### What you should do
Output each record below exactly, leaving any picture out of the copy.

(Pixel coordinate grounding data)

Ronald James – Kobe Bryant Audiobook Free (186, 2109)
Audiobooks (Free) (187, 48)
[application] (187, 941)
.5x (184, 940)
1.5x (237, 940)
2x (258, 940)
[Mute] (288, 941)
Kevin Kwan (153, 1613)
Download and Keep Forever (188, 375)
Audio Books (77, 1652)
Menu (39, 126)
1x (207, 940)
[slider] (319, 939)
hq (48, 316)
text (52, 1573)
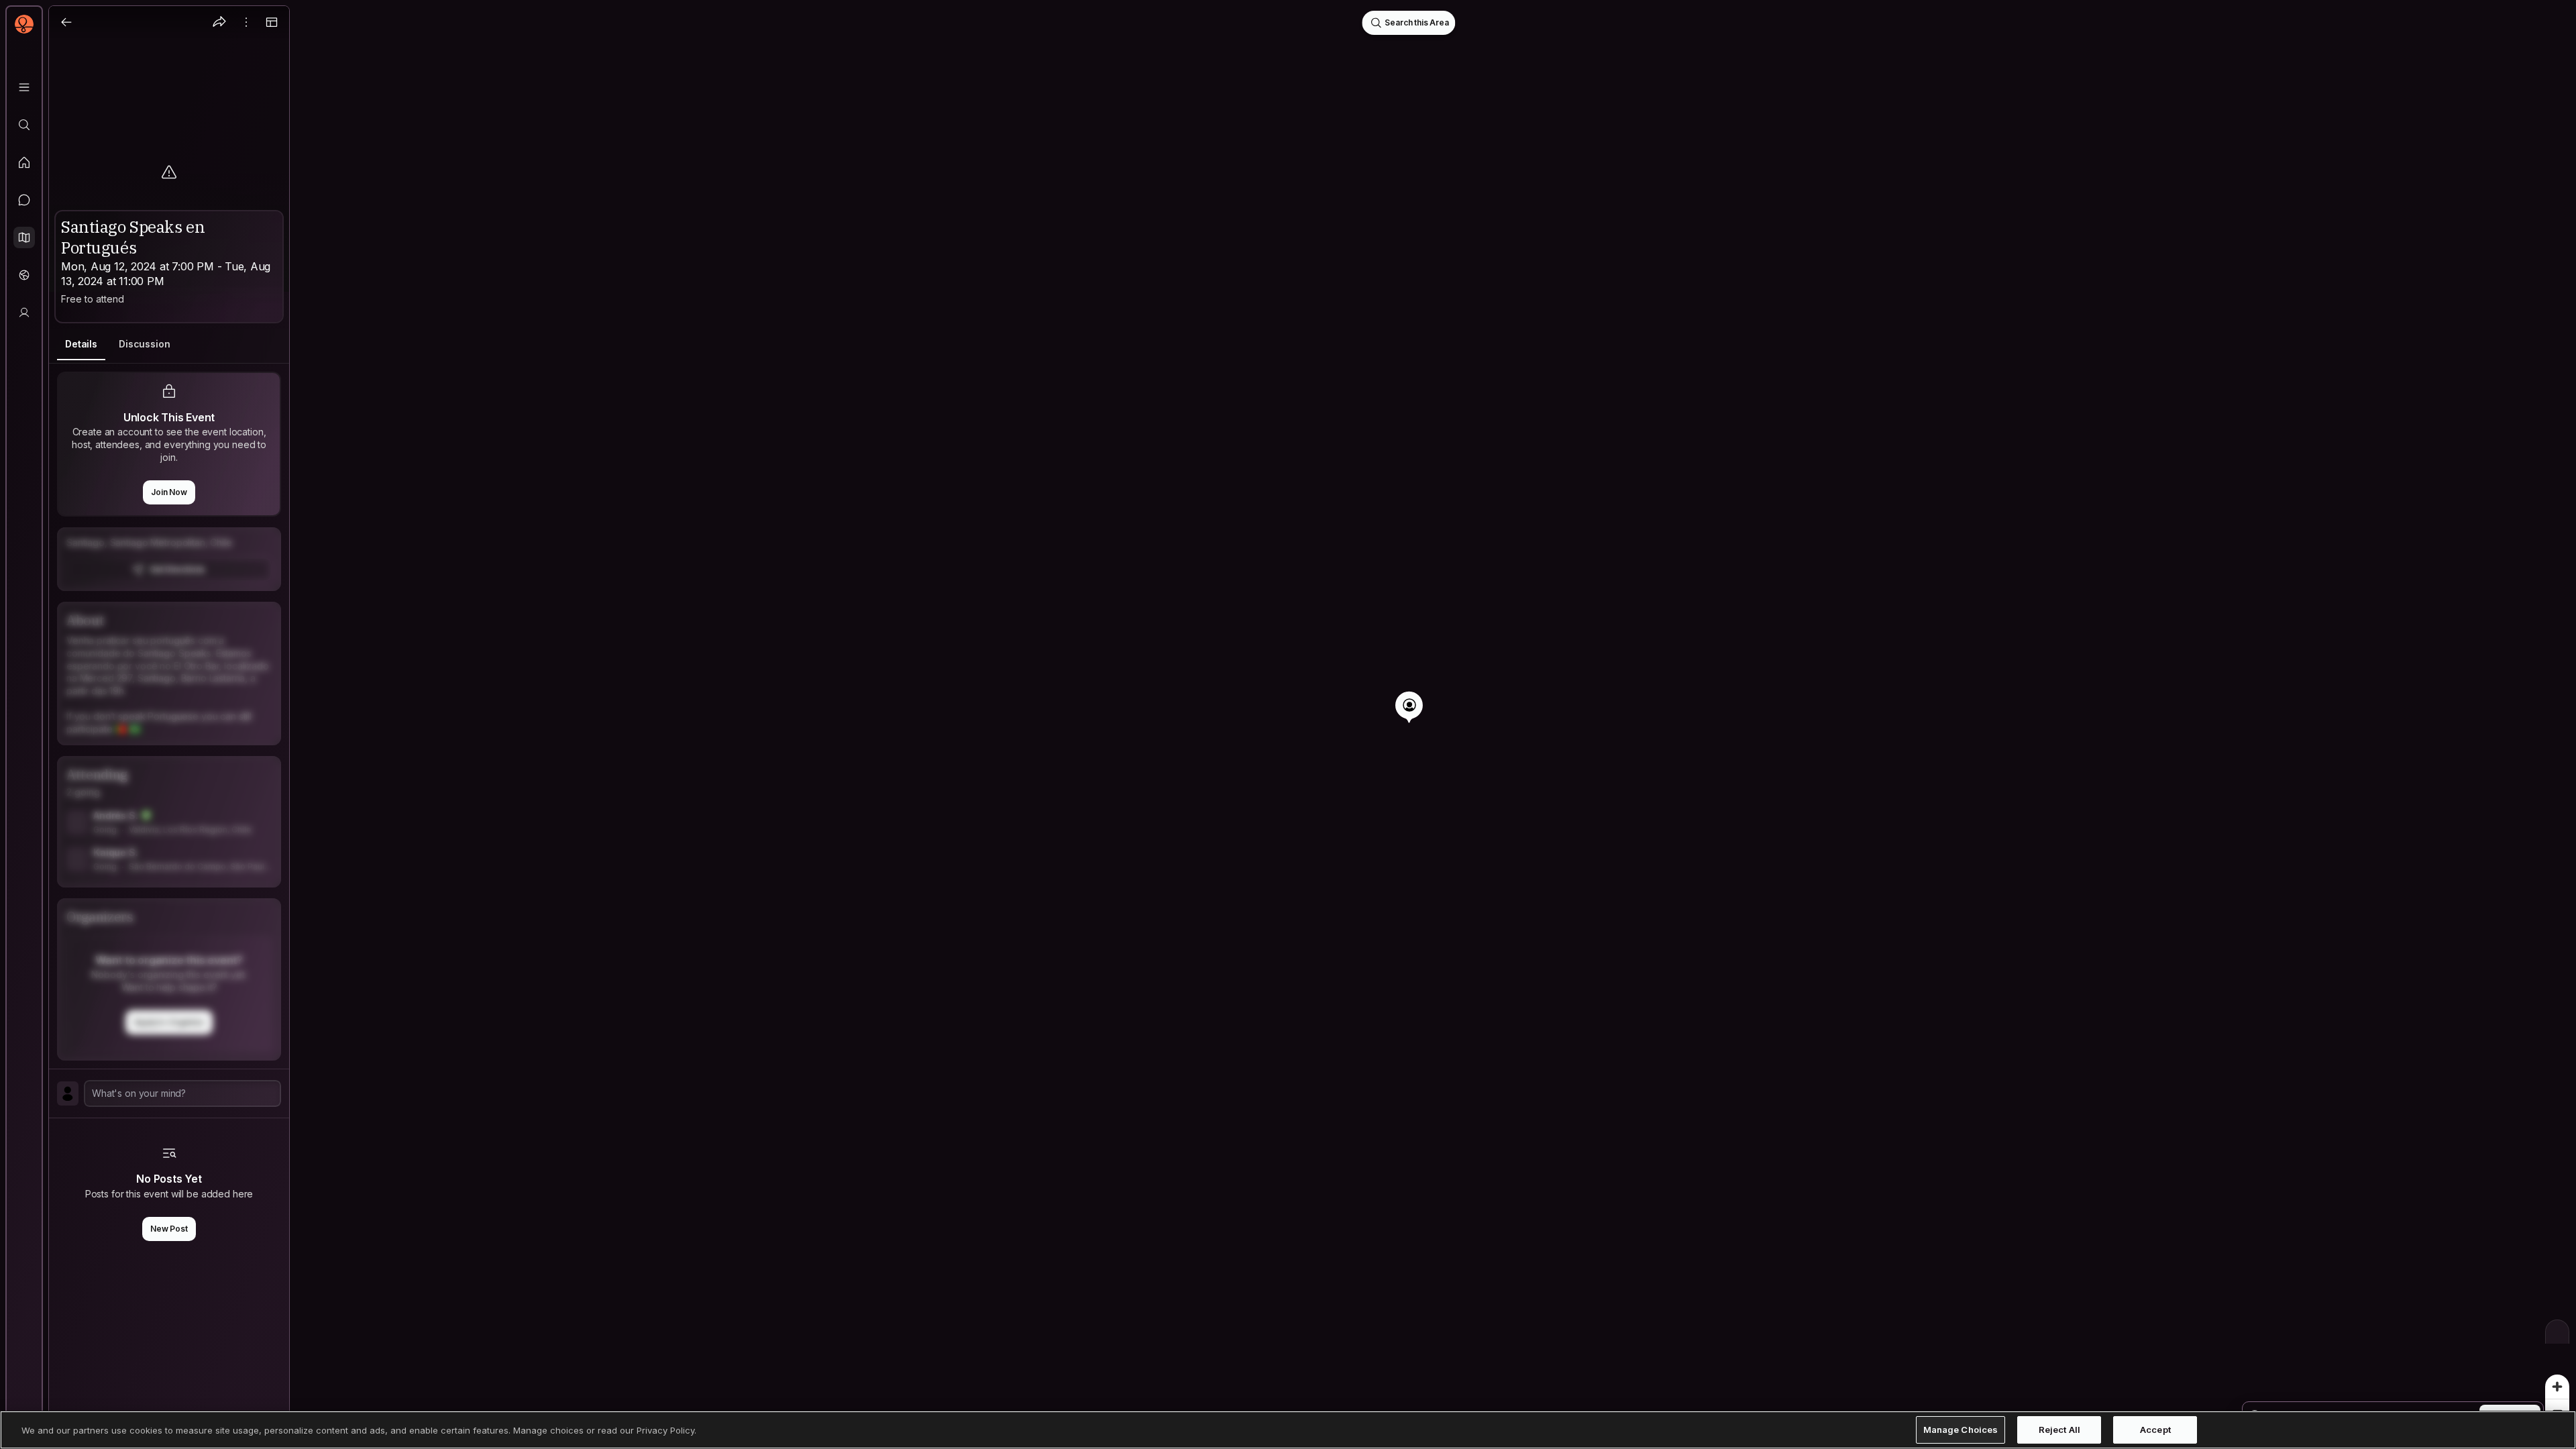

### Result of this task
Ronald James – Kobe Bryant Audiobook Free (186, 2109)
Audiobooks (Free) (187, 48)
[application] (187, 941)
.5x (184, 940)
1.5x (237, 940)
2x (258, 940)
[Mute] (288, 941)
Kevin Kwan (153, 1613)
Download and Keep Forever (188, 375)
Audio Books (77, 1652)
Menu (39, 126)
1x (207, 940)
[slider] (319, 939)
hq (48, 316)
text (52, 1573)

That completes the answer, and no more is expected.